Assignment — Nothing beyond the line containing "Task: Click 以前の分析レポートに戻す link" is to be printed; print exactly each line from the start of the records below through that line, leaving out pictures.

Provided records —
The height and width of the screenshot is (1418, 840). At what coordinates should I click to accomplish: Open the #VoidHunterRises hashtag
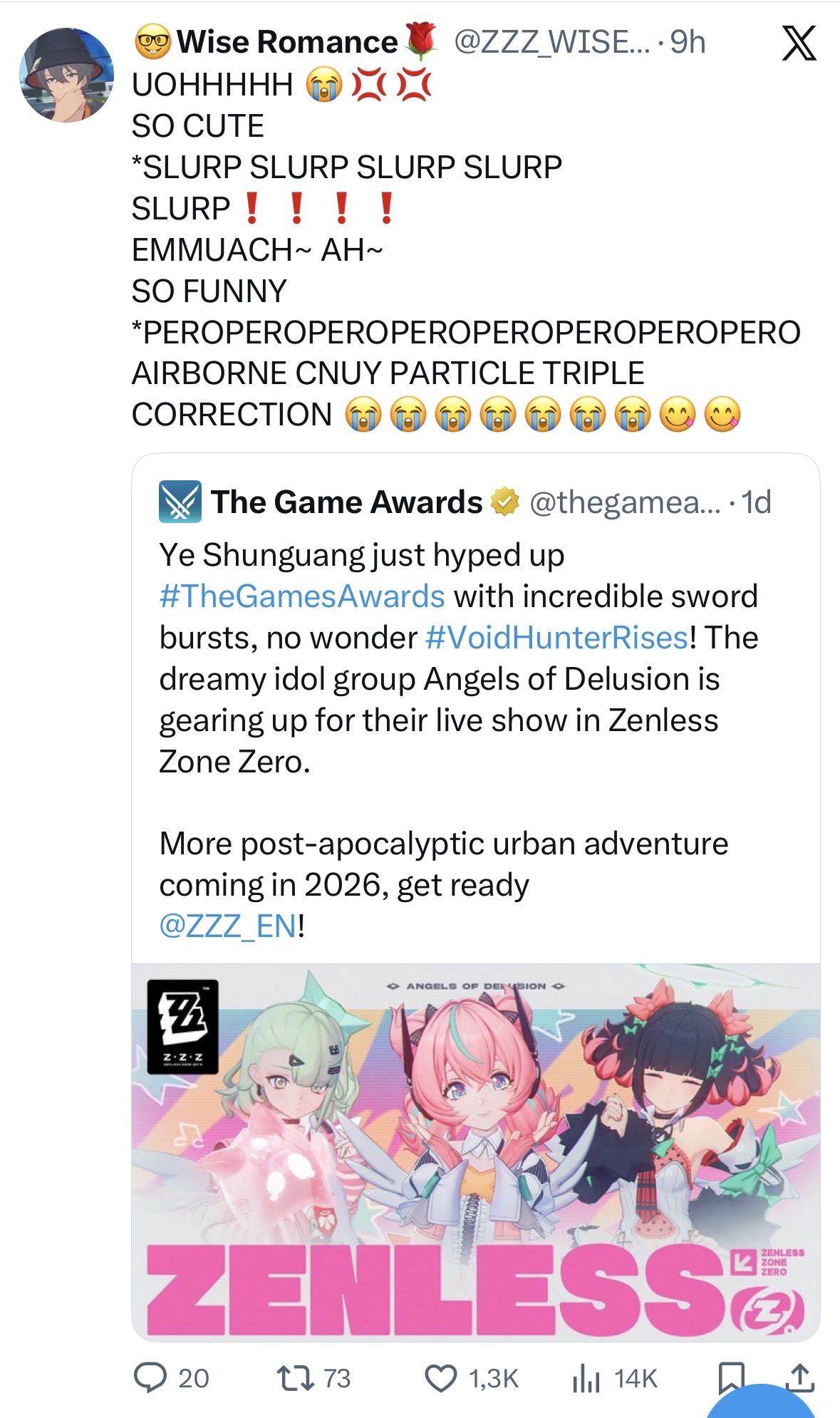pos(556,638)
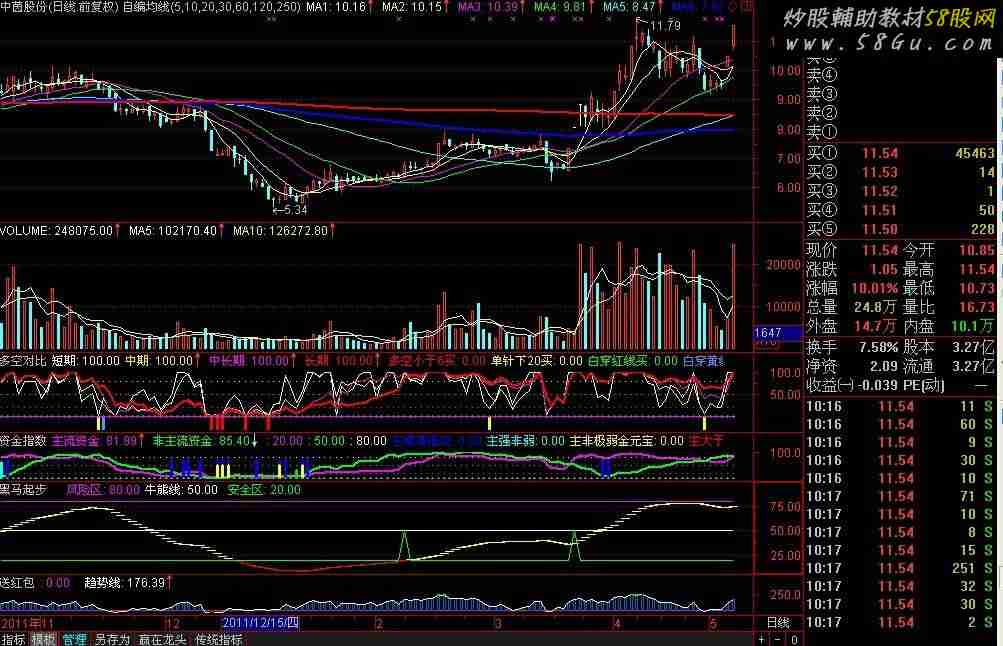Click the small red box icon above the price axis
Image resolution: width=1003 pixels, height=646 pixels.
pyautogui.click(x=749, y=6)
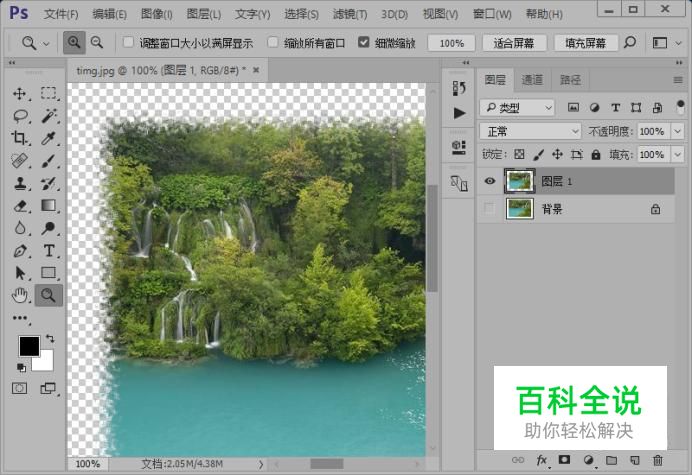Image resolution: width=692 pixels, height=475 pixels.
Task: Select the Lasso tool
Action: pos(20,116)
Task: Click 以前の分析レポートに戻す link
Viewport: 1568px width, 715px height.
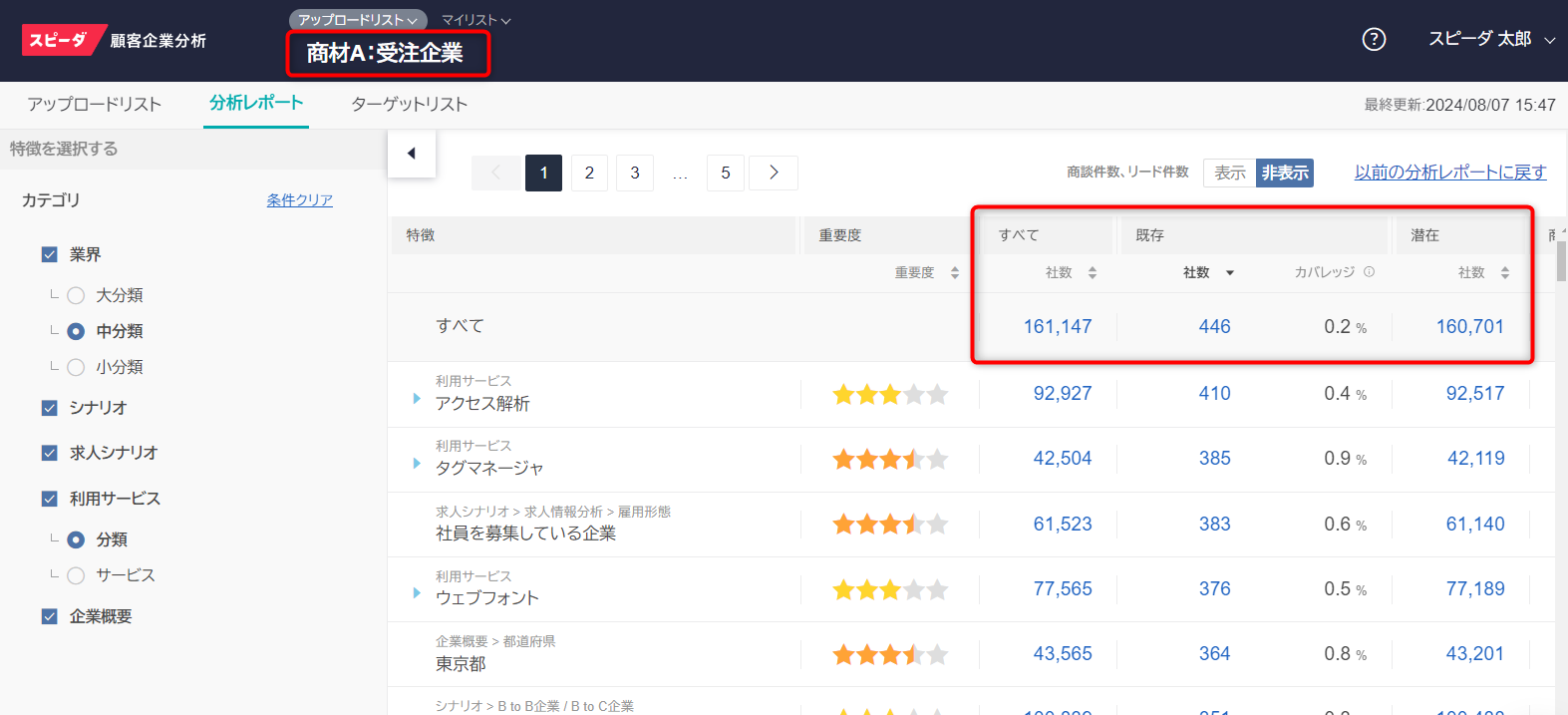Action: (x=1449, y=173)
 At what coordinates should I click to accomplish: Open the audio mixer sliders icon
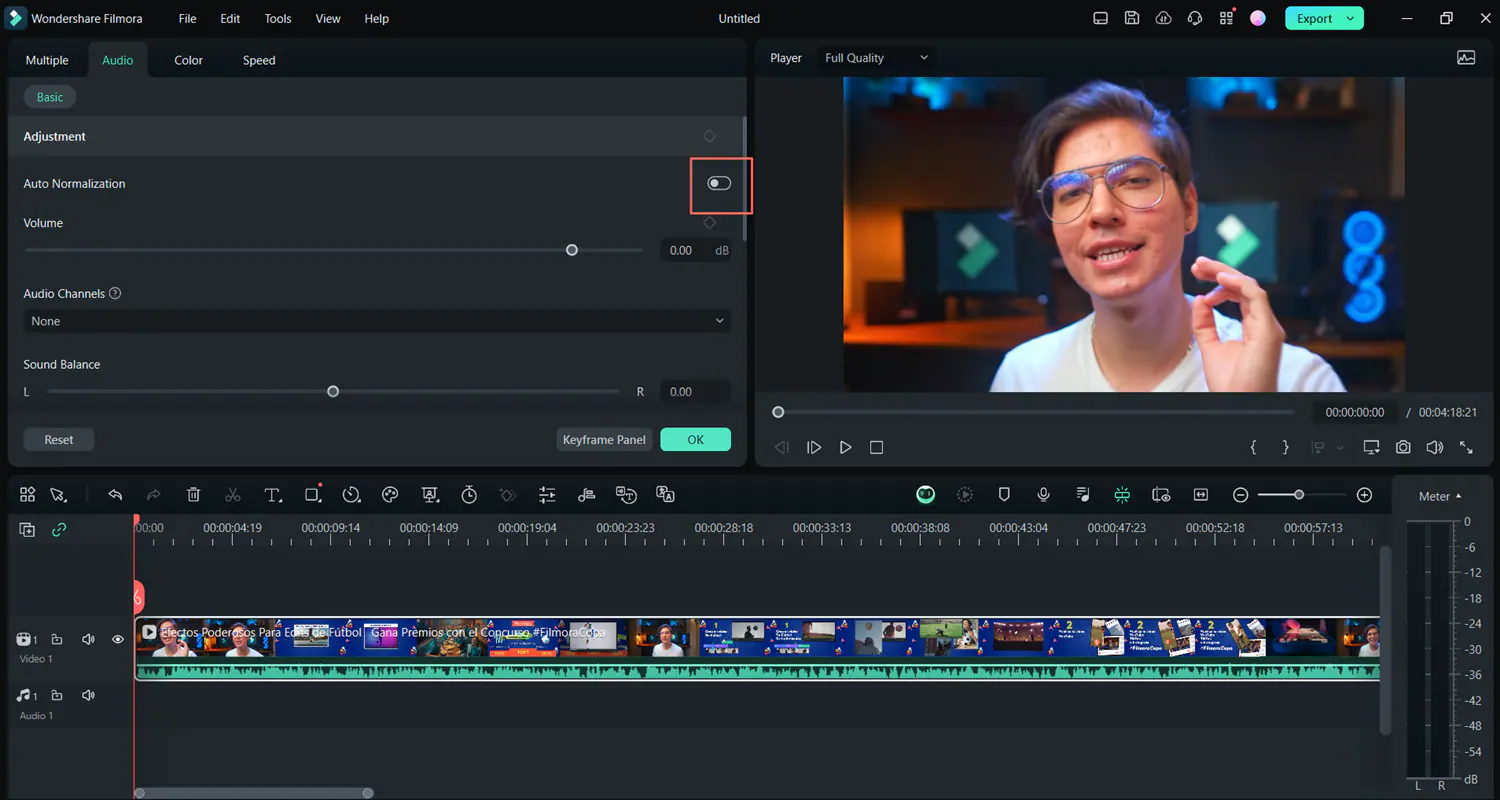coord(547,495)
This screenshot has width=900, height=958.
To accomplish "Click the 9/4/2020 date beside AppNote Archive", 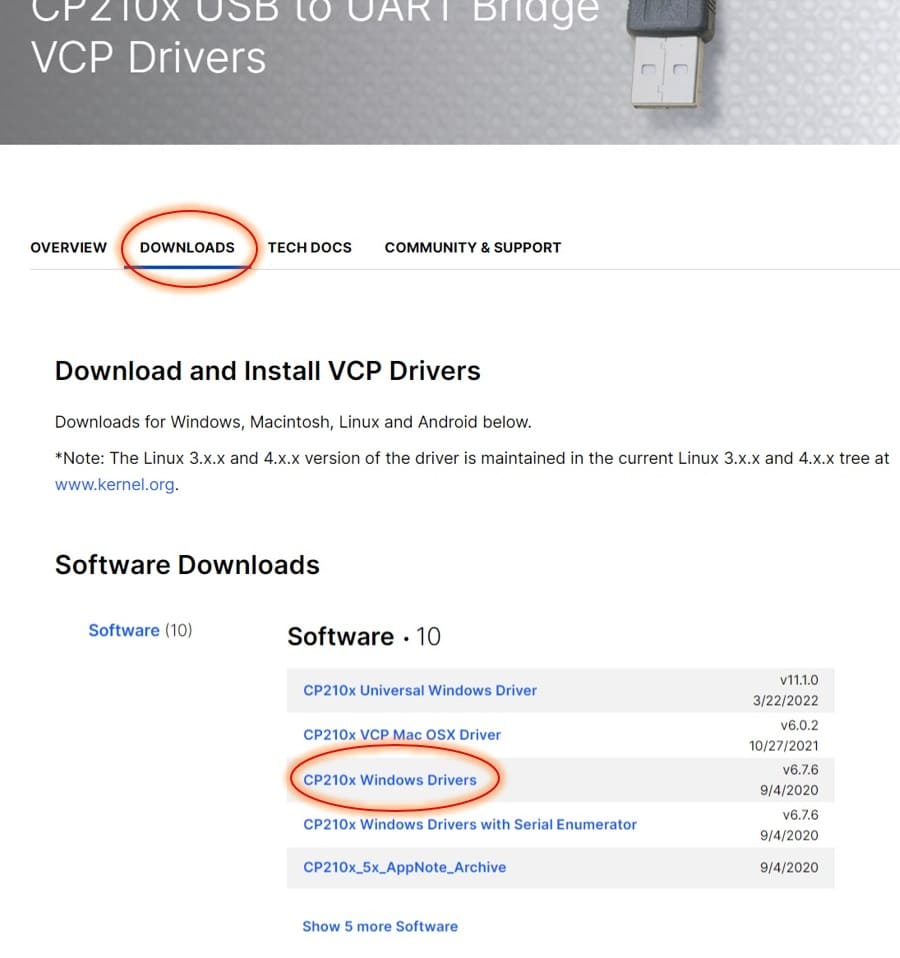I will pos(789,868).
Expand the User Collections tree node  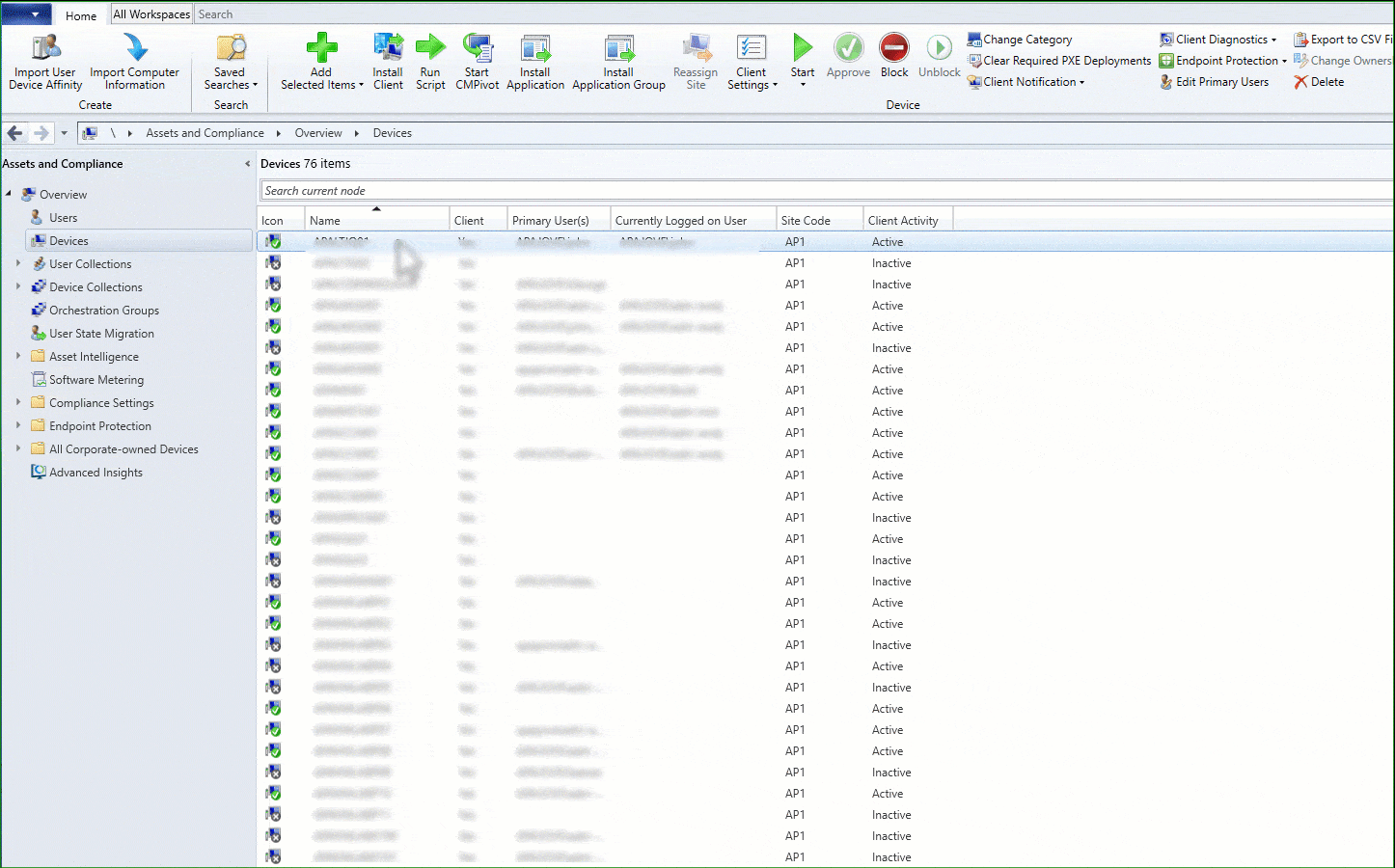pos(18,263)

Result of the exercise —
The height and width of the screenshot is (1418, 840). At what coordinates should I click to accomplish: Open the #VoidHunterRises hashtag
pos(556,638)
Click the small red box icon above the price axis
Image resolution: width=1003 pixels, height=646 pixels.
pyautogui.click(x=749, y=6)
Image resolution: width=692 pixels, height=475 pixels.
Task: Select the Lasso tool
Action: pos(20,116)
Task: Click 以前の分析レポートに戻す link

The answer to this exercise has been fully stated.